[Raw data — start]

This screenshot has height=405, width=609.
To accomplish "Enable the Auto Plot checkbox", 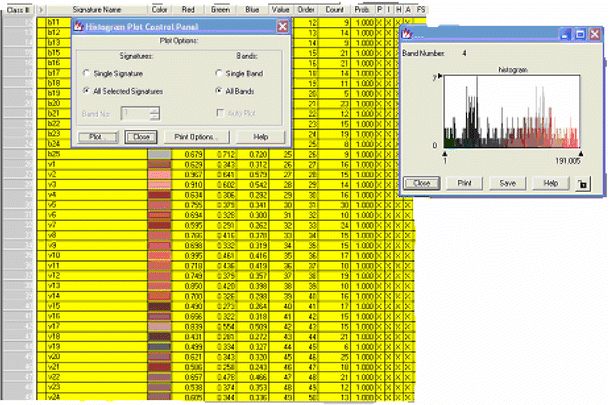I will [221, 115].
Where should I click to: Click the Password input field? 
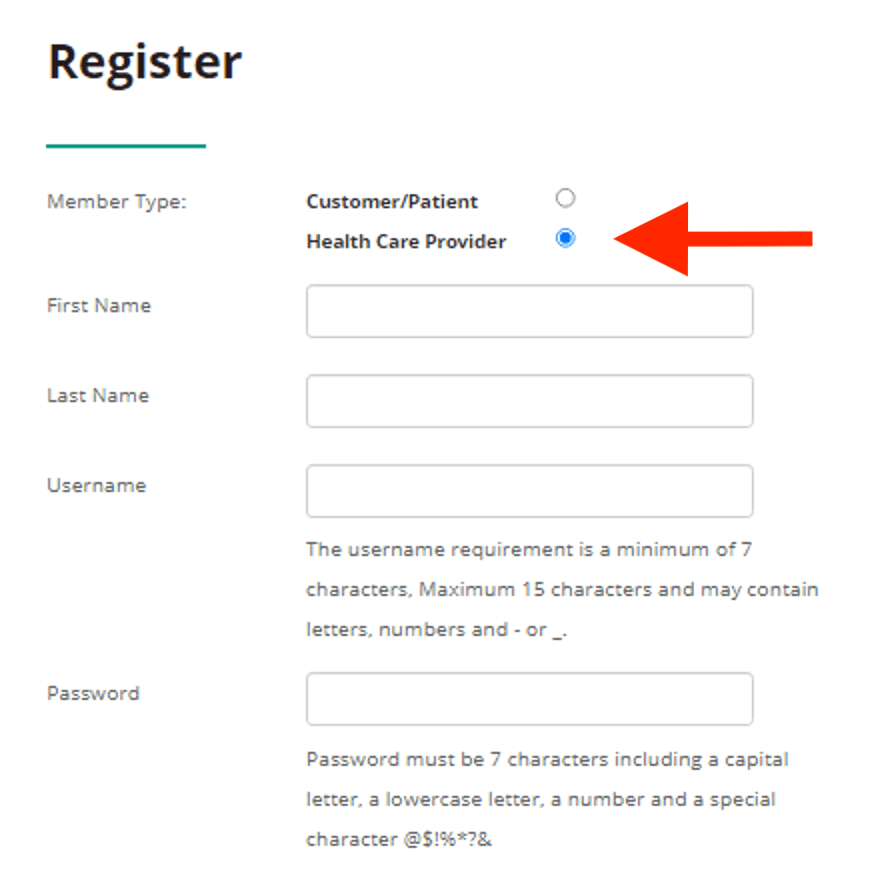coord(528,698)
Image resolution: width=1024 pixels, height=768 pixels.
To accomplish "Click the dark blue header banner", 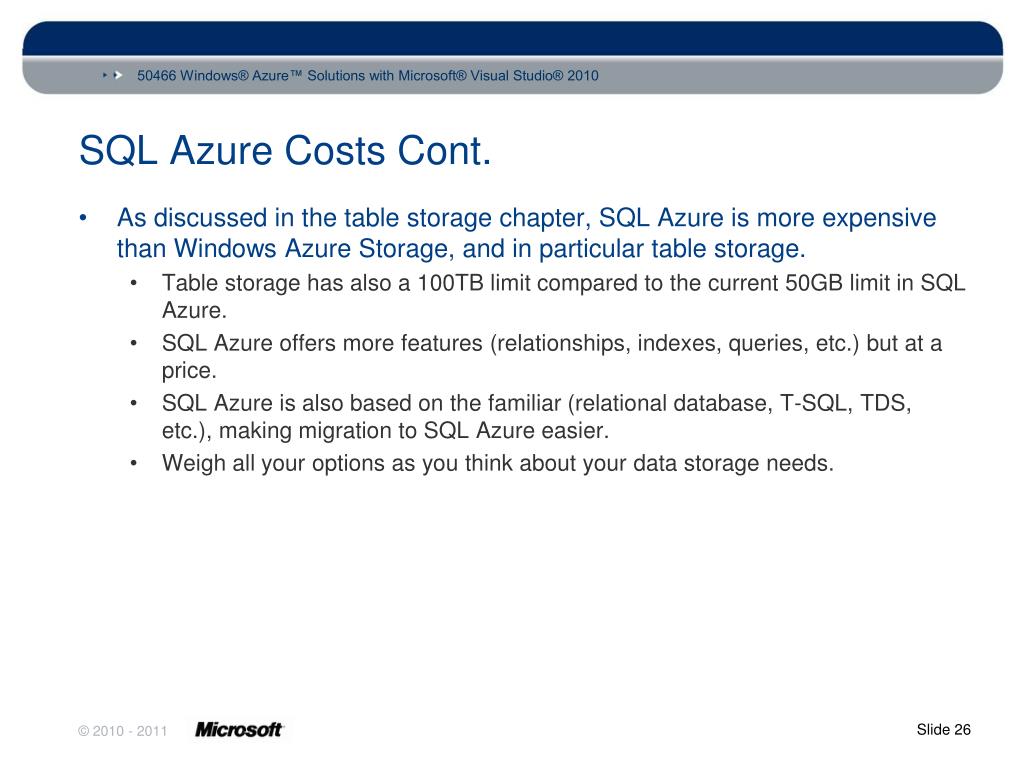I will 513,39.
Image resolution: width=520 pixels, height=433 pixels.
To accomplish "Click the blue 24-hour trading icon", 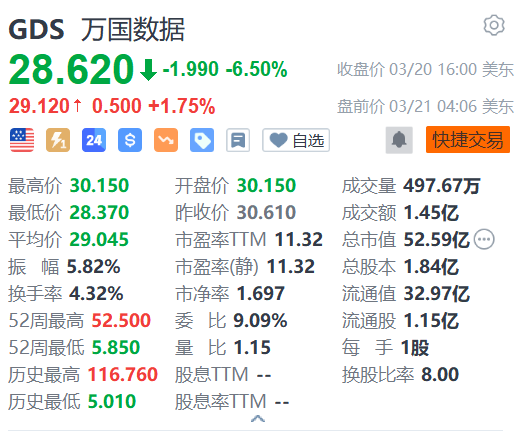I will click(94, 140).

[Raw data — finish]

Assignment: Only the number should be given: how many lines in the entries above contain the string "resolution"?

Exercise response: 2